Comment 46 Steve Edmonds 2019-07-11 20:59:47 UTC
I do not notice this on Version: 6.2.5.2 Build ID: 20(Build:2) from openSUSE build service. I have re-checked original file and also against a PDF created with 6.4.2 a few days ago before updating to 6.5.2.
Comment 47 Aron Budea 2019-07-11 22:37:12 UTC
Yannick, as it's a different bug, please open a new bug report, and provide samples. Feel free to add the URL to this one to the See Also field.
Comment 48 Paddy Landau 2019-07-12 09:09:42 UTC
I have noticed an oddity. This has been the case for some months.

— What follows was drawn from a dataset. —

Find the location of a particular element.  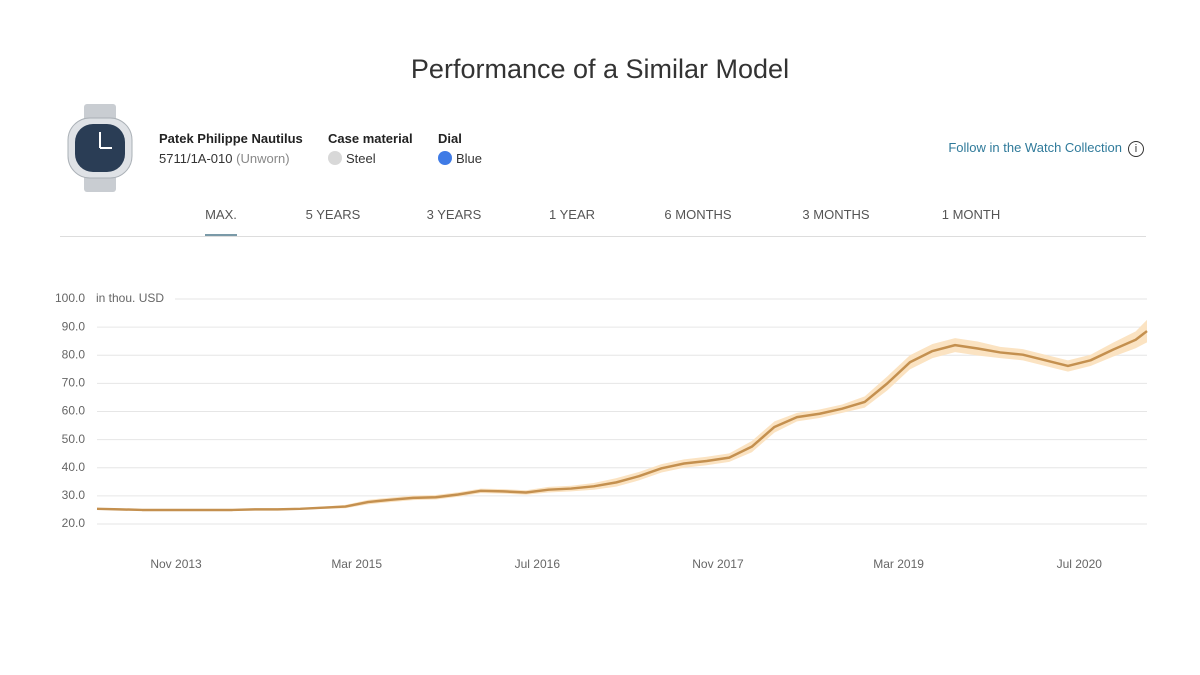

spec-value: Steel is located at coordinates (352, 158).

• I open a large document and export to PDF: It's fine.

• I make any change, even a tiny one (e.g. add or delete a comma), and export to PDF: The result is a massive PDF.

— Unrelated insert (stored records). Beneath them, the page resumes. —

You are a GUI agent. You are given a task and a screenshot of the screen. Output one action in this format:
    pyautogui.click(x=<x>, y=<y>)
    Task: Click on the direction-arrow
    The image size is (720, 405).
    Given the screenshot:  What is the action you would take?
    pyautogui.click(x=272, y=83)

• I close that changed document, reopen it without further changes, and export to PDF again: It's fine.

My latest test, with version 6.2.4.2, results in an increase from a 25.6Mb PDF to 150.0Mb. That's an extraordinary 486%. Closing and reopening the document goes back to a 25.6Mb PDF.

I've got into the habit of always closing and reopening a document before exporting to PDF.

Until this bug is fixed, I hope that this tip helps some people.
Comment 49 Yannick Chiron 2019-07-15 15:26:29 UTC
Trying to create a sample with the faulty behaviour, I wanted to blur people's faces on the picture. But then I noticed that the pdf export had a correct size. After many attempts, I tried to delete the original picture from the original odt file, save the odt file, reinsert the same picture, and do export as pdf with no loss again. And now it has a correct size as well.  This lets me very confuse, as I don't know what is sometimes happening, so that my pdf export would be big. But it seems that in these cases, one picture imported is responsible, and delete/save/reimport save the problem. 

I will add that before inserting the pictures, they all are opened in GIMP 2.10.12 to be cropped, resized, compressed, but that only some of them would provoke the bug.